Rapuhnya
Komunikasi Kebijakan
Gun Gun Heryanto ; Dosen
Komunikasi Politik UIN Jakarta;
Presidium Asosiasi Ilmuan
Komunikasi Politik Indonesia (AIKPI)
|
KORAN SINDO, 09 Januari
2017
Rapuhnya
komunikasi publik terkait kebijakan pemerintah terasa lagi di awal 2017 ini.
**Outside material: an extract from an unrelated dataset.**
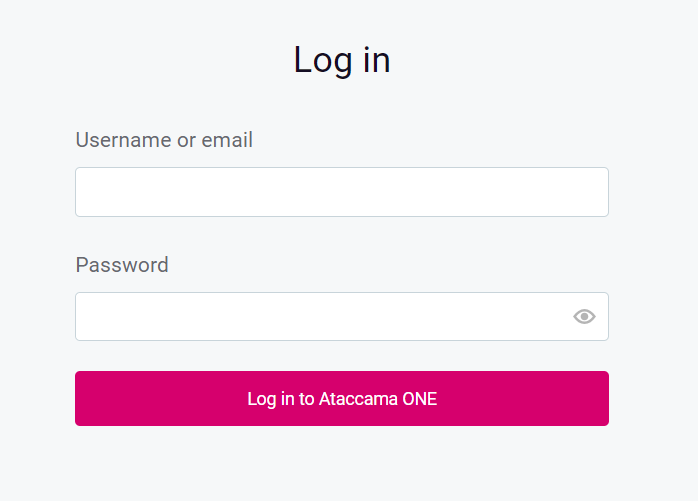
Task: Focus the Password input field
Action: [320, 317]
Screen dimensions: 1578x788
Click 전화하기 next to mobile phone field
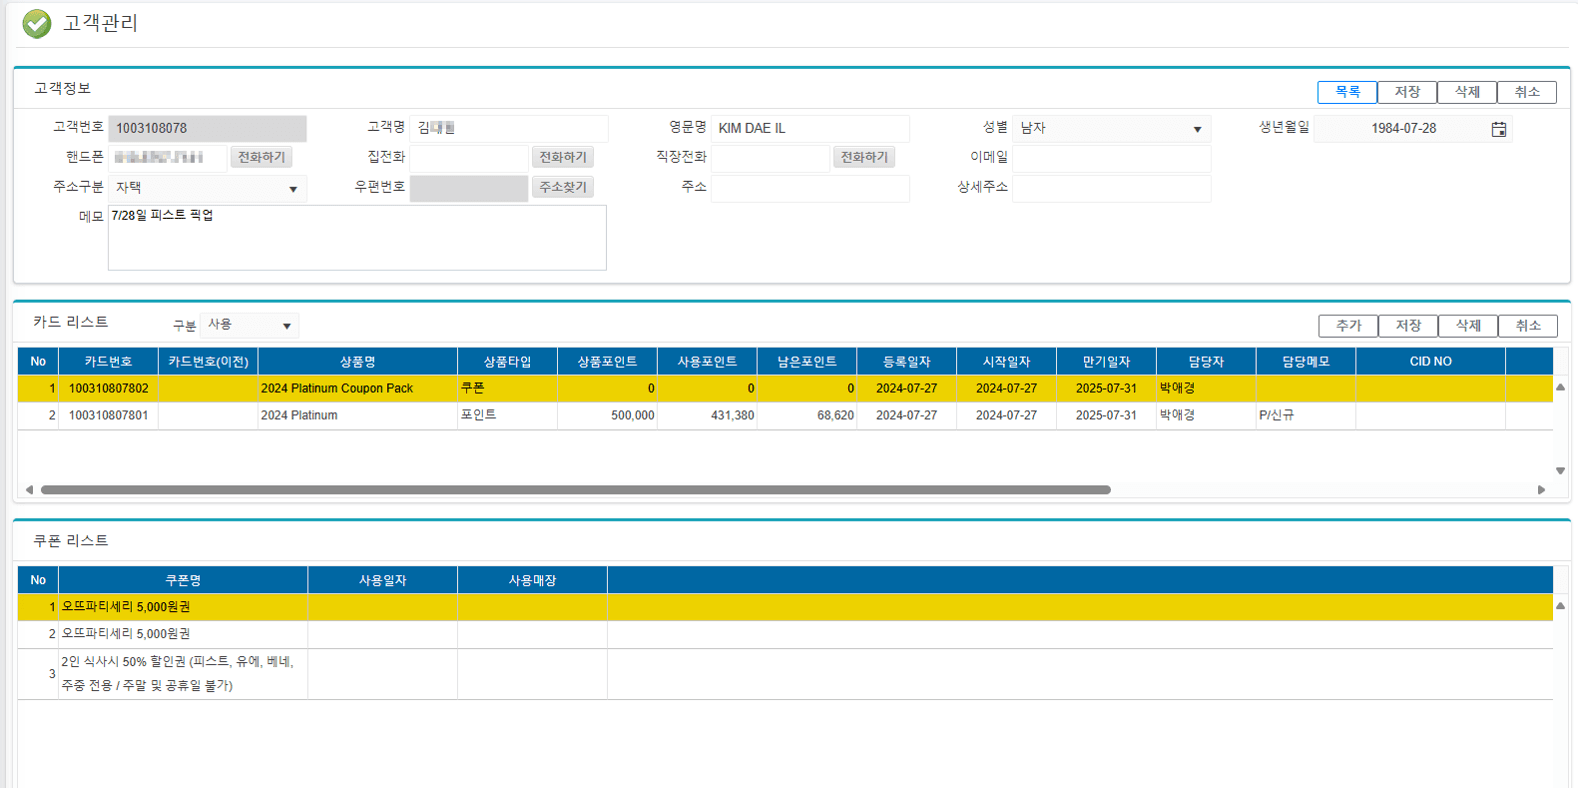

Pernyataan beragam elite pemerintah terkait dengan implementasi Peraturan
Pemerintah Nomor 60/2016 tentang Jenis dan Tarif atas Penerimaan Negara bukan
Pajak yang berlaku pada Kepolisian Negara RI menunjukkan ada masalah krusial
dalam koordinasi komunikasi publik lintas sektoral di pemerintah saat ini.
Bukan
hanya soal tarif STNK yang ramai jadi perbincangan warga, tetapi juga
sejumlah isu kebijakan lainnya. Polemik terakhir yang juga menyita perhatian
banyak kalangan adalah komunikasi publik berkenaan dengan pemutusan kerja
sama militer antara TNI dan Angkatan Bersenjata Australia (Australian Defence
Force).
Komunikasi Publik
Dalam
kasus jenis dan tarif penerimaan negara bukan pajak yang diberlakukan Januari
2017, membuat banyak warga terkaget-kaget. Paradoks ini juga diperkuat oleh
perbedaan pesan publik yang disampaikan elite yang menjadi representasi
pemerintah. Misalnya saja pada 5 Januari 2017, Presiden Jokowi mempertanyakan
tingginya kenaikan tarif STNK dan BPKB.
Sementara
itu, kepolisian dan Kemenkeu juga penjelasannya mengambang, tidak kokoh dan
kurang memberi argumentasi yang sifatnya menunjukkan pola dua arah dan
berorientasi pada keuntungan dua pihak (mutual benefit) antara pemerintah dan
rakyat yang terdampak oleh kebijakan. Mundur ke beberapa waktu lalu, bukan
kali pertama saja persoalan komunikasi menjadi isu krusial yang harus diatasi
secara serius pemerintah saat ini.
Polemik
terbuka terjadi antara Rizal Ramli yang saat itu Menteri Kemaritiman dengan
Menteri Energi dan Sumber Daya Mineral(ESDM) saat itu, Sudirman Said, perihal
pembangunan listrik 35.000 megawatt. Presiden Jokowi dan Wakil Presiden Jusuf
Kalla juga sempat dikritik karena perbedaan pesan publiknya saat keluarnya
Perpres Nomor 39/ 2015 tentang pemberian fasilitas kenaikan tunjangan uang
muka kendaraan bagi pejabat.
Presiden
Jokowi menyatakan hanya menandatangani dokumen yang sudah diparaf bawahannya.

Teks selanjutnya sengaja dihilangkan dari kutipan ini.